I mainly make melt and pour soaps. Sometimes when i pour the soap into the moulds i get tiny bubbles on the top that dont go away. Normally i try and very carefully spoon them out, but i was wondering if anyone knew how to get rid of them or why they happen?

thanks


----------



## Tabitha (Aug 25, 2007)

The bubbles probably mean you are pouring too hot. Put somerubbing alcohol in a mister bottle & lightly mist the soap just afer you pour it. That will pop your bubbles & give you a smooth finish. Don't worry, the alcohol evaporates.


----------



## Laura (Aug 25, 2007)

ahh ok, thank you. i'll give that a try


----------



## pepperi27 (Aug 25, 2007)

Bubbles can also occur from stirring too much so be sure not to do that!
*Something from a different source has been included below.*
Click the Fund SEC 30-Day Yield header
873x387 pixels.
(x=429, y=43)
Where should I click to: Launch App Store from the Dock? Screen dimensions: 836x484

Otherwise spraying lightly with rubbing alcohol will do the trick!


----------



## dragonfly princess (Aug 26, 2007)

I just started doing that with my soaps, I am amazed at how wonderful they look without bubbles


----------



## pepperi27 (Aug 26, 2007)

dragonfly princess said:
			
		

> I just started doing that with my soaps, I am amazed at how wonderful they look without bubbles


LOL I felt that way years ago when I started mp and found out about alcohol!


----------